> What to do:
Among the entries below, take the line with "สื่อเทคโนโลยีสมัยใหม่ (39, 2005)" and the line with "พระราชวังทอปกาปี (36, 1961)", and output them and every line between them exactly, with nothing else.

-- Extracted data follows --

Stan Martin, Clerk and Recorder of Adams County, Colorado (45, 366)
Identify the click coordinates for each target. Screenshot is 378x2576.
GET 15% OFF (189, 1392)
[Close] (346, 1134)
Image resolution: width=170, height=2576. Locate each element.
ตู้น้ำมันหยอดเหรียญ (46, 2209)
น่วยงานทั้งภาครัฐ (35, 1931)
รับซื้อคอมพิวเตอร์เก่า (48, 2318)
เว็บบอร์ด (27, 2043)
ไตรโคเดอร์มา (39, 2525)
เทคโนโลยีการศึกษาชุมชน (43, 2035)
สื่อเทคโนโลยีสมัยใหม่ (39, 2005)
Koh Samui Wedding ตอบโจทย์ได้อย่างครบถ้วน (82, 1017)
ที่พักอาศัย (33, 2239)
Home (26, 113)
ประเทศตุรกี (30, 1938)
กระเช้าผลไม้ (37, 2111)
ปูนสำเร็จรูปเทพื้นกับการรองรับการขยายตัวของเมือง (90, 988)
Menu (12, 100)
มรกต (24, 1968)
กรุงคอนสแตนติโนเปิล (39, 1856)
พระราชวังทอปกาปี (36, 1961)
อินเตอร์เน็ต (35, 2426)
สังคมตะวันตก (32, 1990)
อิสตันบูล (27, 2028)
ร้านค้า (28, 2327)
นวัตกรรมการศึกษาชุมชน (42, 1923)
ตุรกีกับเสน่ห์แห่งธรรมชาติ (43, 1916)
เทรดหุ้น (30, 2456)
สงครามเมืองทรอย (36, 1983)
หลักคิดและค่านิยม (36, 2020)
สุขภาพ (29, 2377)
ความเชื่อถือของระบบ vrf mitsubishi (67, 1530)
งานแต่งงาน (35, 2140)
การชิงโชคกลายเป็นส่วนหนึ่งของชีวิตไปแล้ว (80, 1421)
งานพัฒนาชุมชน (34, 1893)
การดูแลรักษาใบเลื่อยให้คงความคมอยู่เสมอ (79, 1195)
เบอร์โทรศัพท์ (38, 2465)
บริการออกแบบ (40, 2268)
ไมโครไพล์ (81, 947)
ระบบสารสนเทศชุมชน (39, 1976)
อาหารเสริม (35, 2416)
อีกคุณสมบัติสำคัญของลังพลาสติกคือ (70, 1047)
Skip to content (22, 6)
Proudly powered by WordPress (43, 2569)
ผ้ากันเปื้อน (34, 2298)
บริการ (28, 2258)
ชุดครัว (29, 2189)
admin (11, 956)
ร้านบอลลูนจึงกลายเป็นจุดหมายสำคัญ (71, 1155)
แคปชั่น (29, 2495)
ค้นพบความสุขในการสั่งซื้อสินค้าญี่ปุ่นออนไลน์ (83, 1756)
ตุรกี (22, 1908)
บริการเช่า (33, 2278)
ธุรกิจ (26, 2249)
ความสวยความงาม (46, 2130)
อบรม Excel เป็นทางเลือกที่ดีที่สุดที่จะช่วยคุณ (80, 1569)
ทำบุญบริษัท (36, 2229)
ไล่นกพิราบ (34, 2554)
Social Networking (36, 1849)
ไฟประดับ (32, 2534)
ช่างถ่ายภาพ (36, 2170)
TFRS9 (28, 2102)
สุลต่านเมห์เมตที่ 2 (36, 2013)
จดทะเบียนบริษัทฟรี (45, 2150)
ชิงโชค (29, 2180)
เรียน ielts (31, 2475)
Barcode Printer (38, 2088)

-- Extracted data concluded --

> Answer section:
สื่อเทคโนโลยีสมัยใหม่ (39, 2005)
Koh Samui Wedding ตอบโจทย์ได้อย่างครบถ้วน (82, 1017)
ที่พักอาศัย (33, 2239)
Home (26, 113)
ประเทศตุรกี (30, 1938)
กระเช้าผลไม้ (37, 2111)
ปูนสำเร็จรูปเทพื้นกับการรองรับการขยายตัวของเมือง (90, 988)
Menu (12, 100)
มรกต (24, 1968)
กรุงคอนสแตนติโนเปิล (39, 1856)
พระราชวังทอปกาปี (36, 1961)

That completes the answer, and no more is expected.